Des dialogues et des animations en commun

Gros point positif dans le monde de l’eau : le dialogue et l’entraide entre acteurs, sur des thématiques multiples. Par exemple, la chambre de la Drôme travaille actuellement sur plusieurs Projets Alimentaires Territoriaux (PAT) et propose une animation en commun. Autre champ d’action, les Aires d’Alimentation de captages (AAC). « Sur les territoires d’AAC, tout le monde dialogue ensemble », souligne François-Claude Cholat. De même, en comité de bassin, les votes se font généralement à l’unanimité et « il y a réellement capacité à parler », affirme Laurent Roy, directeur général de l’Agence de l’eau. Les Projets de Territoire pour la gestion de l’eau (PTGE) sont également un outil collectif intéressant mais « il en manque encore sur des petits territoires », remarque Jean-Pierre Royannez. Tout n’est pas encore gagné, notamment concernant la doctrine Éviter Compenser Réduire (ERC), pointée par François Lavrut.

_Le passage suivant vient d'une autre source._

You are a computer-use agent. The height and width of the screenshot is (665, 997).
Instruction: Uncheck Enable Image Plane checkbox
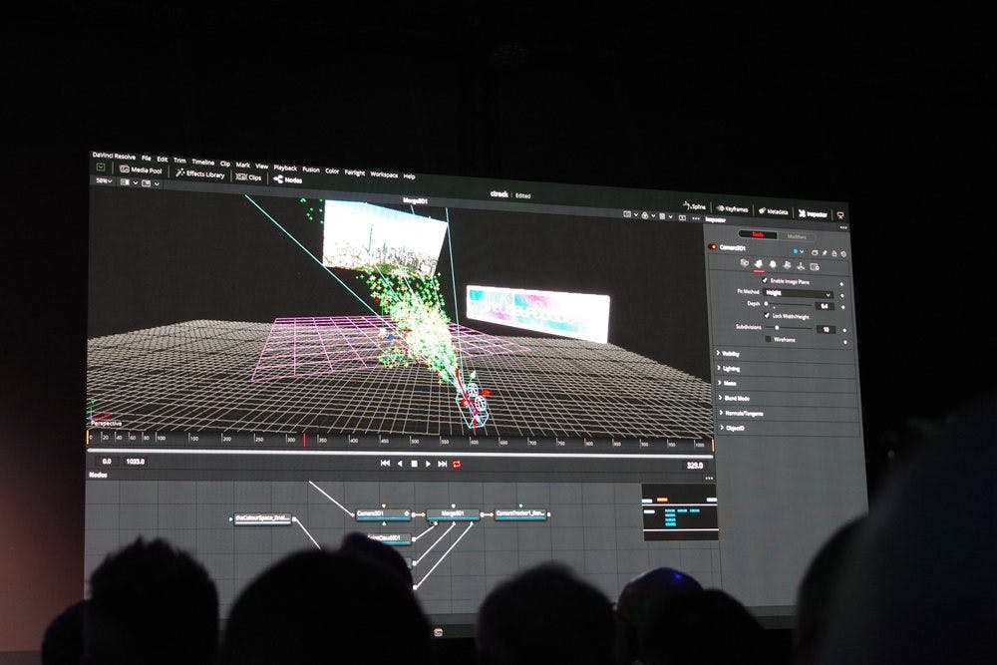coord(765,281)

Les pertes socio-économiques liées à l’agriculture sont fréquemment sous-estimées et trop peu compensées lorsque disparaissent des terrains agricoles.

De nombreuses questions restent ainsi en suspens : comment concilier affluence touristique et gestion des milieux aquatiques ? Quelles variétés culturales et quels itinéraires techniques va-t-on pouvoir garder ? Quels débouchés rentables pour revenir à une juste rémunération, condition de départ ? Comment articuler les dispositifs nationaux avec la Pac ? Au sujet de la politique européenne, Laurent Roy se dit d’ailleurs « déçu de la manière dont sont mis en place les paiements verts de la Pac, loin d’être aussi élaborés que les Paiements pour services environnementaux ». Bien sûr, « les défis sont encore nombreux », conclut-il. Défis d’autant plus nombreux dans un monde où « on continuera à avoir non pas une, mais des agricultures », souligne Emmanuel Hugo. Pour Jean-Pierre Royannez, c’est certain, « il faut un pacte de confiance entre les gens ».